I get the feeling that we do very different kinds of security. You talk a bit about formal verification and EAL levels. I had the misfortune of losing a couple months of my life in the early 2000s to Common Criteria work. If you're coming from a CCTL background, some of the very weird perspectives you have on this stuff start to make sense to me.
They forgot to look into the subversion, BIOS, peripheral firmware, and covert channel risk despite me repeating those on forums all over going back years. Then the shit ended up in TAO's catalog (including my "amplifying cable" concept aka RAGEMASTER) & most stuff was weak to it. Same argument could applied to widespread open source software that people find "previously unknown" bugs in despite that code existing for years and "widely reviewed." So, I don't have to posit anything given the horrid state of INFOSEC and app review going back years: they should instead prove they did better than usual in the security analysis and show what they found for independent review. This is, coincidentally, a part of the scientific method as well.
You instead could've settled this argument if you linked to a group that reversed engineered all of that, found that it did exactly what they said, and had no conflict of interest with U.S. government. You say you know these exist but still haven't produced them. You instead expected people to take your word for it or comb the Internet looking for the proof you allege. Both a tall order.
Those of us in INFOSEC against highly subversive opponents don't deal in pure faith [esp in similarly evil organizations]. So, where is this evidence that it was totally reverse engineered and proven to be functionally equivalent to claims? I'd like to read it, determine its credibility, pass it onto peer review, and share it widespread if it passes enough of that. As promised, I'll even add it to the Wikipedia article that tops search to this day.
No part of this comment addresses anything that I said. This is a pattern with our interactions: I bring up something specific, and you change the subject, usually to a flurry of Snowden jargon (this time it's the spy-mall catalog).
We were talking about the transparency of the Windows kernel.
It's a little funny that you feel like you need proof that the code has been reverse engineered, as if there were like 4 people in the world who could do it, one of whom is in a mental institution, 2 of whom are in Russia, and the last is hiding in a monastery in Tibet. You know, as opposed to something you could literally learn from a book that was on the shelf at Borders, back when they still sold books retail.
To address your edit which added all the bullet points:
1. Avoid ECC's for commercial activity because NSA & a private company were asserting 130+ patents existed on them. Be ready with lawyers otherwise. Anyone following all the patent battles would be concerned. If not concerned or doing FOSS, I always recommend using Bernstein's NaCl or a double signature scheme with a post-quantum algorithm as secondary for those worried about such things. Lots of good work on Merkle Tree's recently, for instance.

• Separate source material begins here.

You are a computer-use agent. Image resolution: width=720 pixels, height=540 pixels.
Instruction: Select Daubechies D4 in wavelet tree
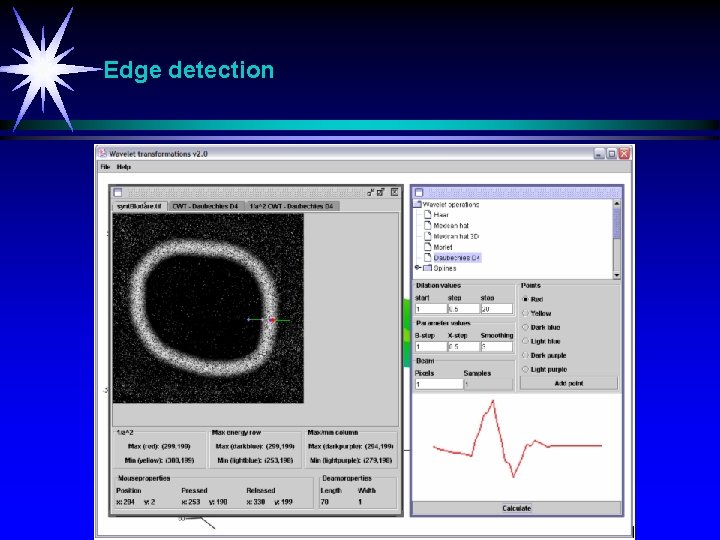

2. Use Blowfish in cascading ciphers with other strong one's such as AES candidates. Cryptographers make barely substantiated claims about things' risk all the time. Worse, their proofs on "secure" constructions sometimes don't even apply to the real protocol rather than an abstraction of it lacking key details (eg padding). Always include things the NSA and other strong attackers have failed to beat for 10+ years. If it was so bad, they'd be dominating it across the board. They not. So, it's either not so bad or good obfuscation to add to stronger stuff.
3. Google's most clever work, which I praised, was NaCl. It ended up being one of the weakest CFI schemes in practice because they sacrificed too much security for performance and maybe other reasons. They continue to build on it despite better stuff available. Much of their other stuff was COTS implementation quality with no specialist security engineering that I could tell. They're weak on endpoints like majority by relying on insecure tools and endpoints. My advice is to think of them like any other vendor rather than on another level. Depending on architecturally-weak TCB's such as Linux doesn't add confidence to any notion you have of strong endpoint security. There are no strong endpoints in mainstream lol.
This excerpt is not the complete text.